#### [Task prompt]
Set out the stretch of the material from the line containing "Close the event preview pane" through its final line as a Markdown table with columns headed Row and Line. Number each row and omit blank lines.

#### [Materials provided]
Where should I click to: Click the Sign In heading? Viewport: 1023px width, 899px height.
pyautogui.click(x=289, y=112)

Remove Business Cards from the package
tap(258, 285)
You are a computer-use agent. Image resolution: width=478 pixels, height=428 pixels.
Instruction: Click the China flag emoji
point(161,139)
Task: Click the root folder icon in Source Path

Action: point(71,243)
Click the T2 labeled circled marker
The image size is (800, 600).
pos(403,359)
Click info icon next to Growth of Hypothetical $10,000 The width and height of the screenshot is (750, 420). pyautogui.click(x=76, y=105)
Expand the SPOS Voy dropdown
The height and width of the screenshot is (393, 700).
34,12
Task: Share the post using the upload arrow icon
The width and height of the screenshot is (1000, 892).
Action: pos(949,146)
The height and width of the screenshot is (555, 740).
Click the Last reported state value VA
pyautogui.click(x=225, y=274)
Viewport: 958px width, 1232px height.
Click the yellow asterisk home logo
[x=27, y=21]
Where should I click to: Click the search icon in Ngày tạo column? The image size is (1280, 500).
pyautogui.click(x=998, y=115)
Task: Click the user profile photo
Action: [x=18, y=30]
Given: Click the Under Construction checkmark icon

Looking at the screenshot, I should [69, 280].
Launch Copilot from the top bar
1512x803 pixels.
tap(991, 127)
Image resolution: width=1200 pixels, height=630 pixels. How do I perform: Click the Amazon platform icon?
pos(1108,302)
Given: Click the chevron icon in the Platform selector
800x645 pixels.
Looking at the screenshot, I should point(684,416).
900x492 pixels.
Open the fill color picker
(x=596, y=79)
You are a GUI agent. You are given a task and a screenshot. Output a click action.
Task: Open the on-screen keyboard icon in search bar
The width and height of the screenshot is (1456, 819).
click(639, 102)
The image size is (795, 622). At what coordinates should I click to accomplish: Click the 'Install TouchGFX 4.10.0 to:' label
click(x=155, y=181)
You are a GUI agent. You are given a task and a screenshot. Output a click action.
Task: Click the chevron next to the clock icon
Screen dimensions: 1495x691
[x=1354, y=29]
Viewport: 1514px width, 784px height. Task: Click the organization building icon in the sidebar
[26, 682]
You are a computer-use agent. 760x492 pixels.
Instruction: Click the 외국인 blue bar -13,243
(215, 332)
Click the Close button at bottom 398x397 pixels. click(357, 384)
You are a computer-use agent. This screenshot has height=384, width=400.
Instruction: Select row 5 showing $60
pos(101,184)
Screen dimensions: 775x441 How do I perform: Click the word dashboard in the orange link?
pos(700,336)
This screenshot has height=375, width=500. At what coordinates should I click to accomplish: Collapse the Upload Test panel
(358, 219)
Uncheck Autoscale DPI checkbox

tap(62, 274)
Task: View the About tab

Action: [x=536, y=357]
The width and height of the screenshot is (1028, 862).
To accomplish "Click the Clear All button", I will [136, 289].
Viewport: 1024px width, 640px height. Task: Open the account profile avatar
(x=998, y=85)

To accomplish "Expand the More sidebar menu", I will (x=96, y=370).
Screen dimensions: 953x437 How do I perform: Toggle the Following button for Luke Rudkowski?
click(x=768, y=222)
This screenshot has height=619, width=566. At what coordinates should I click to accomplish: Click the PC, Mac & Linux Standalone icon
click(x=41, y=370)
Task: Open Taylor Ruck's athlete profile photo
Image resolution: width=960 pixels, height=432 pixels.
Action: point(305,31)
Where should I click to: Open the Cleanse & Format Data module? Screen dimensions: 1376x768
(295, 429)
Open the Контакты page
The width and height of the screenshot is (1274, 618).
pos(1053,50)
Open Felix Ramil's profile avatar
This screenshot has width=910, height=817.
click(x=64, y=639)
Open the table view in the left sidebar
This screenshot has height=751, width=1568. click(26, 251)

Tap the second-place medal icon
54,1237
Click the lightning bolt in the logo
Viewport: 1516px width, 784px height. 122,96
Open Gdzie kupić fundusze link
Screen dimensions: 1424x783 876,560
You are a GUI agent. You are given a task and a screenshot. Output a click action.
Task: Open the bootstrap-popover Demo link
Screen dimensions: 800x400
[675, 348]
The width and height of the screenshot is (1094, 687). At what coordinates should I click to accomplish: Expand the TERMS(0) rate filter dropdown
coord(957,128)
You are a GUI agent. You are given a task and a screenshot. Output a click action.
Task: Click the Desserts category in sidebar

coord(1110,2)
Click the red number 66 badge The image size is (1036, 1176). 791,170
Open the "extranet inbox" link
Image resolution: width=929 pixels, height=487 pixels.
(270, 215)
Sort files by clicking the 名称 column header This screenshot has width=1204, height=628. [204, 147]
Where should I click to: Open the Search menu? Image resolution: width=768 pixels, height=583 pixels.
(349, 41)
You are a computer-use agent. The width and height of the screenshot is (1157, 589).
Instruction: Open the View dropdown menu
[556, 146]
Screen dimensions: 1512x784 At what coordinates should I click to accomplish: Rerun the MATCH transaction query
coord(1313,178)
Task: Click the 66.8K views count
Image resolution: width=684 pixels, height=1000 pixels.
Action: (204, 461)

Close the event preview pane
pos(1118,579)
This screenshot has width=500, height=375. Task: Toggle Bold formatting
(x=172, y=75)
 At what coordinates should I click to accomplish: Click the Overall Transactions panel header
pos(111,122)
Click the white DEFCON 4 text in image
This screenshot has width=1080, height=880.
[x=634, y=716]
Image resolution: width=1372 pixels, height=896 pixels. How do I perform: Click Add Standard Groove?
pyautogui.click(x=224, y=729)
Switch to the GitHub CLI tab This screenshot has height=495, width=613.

#### [Output]
| Row | Line |
|---|---|
| 1 | Close the event preview pane |
| 2 | pos(1118,579) |
| 3 | This screenshot has width=500, height=375. Task: Toggle Bold formatting |
| 4 | (x=172, y=75) |
| 5 |  At what coordinates should I click to accomplish: Click the Overall Transactions panel header |
| 6 | pos(111,122) |
| 7 | Click the white DEFCON 4 text in image |
| 8 | This screenshot has width=1080, height=880. |
| 9 | [x=634, y=716] |
| 10 | Image resolution: width=1372 pixels, height=896 pixels. How do I perform: Click Add Standard Groove? |
| 11 | pyautogui.click(x=224, y=729) |
| 12 | Switch to the GitHub CLI tab This screenshot has height=495, width=613. |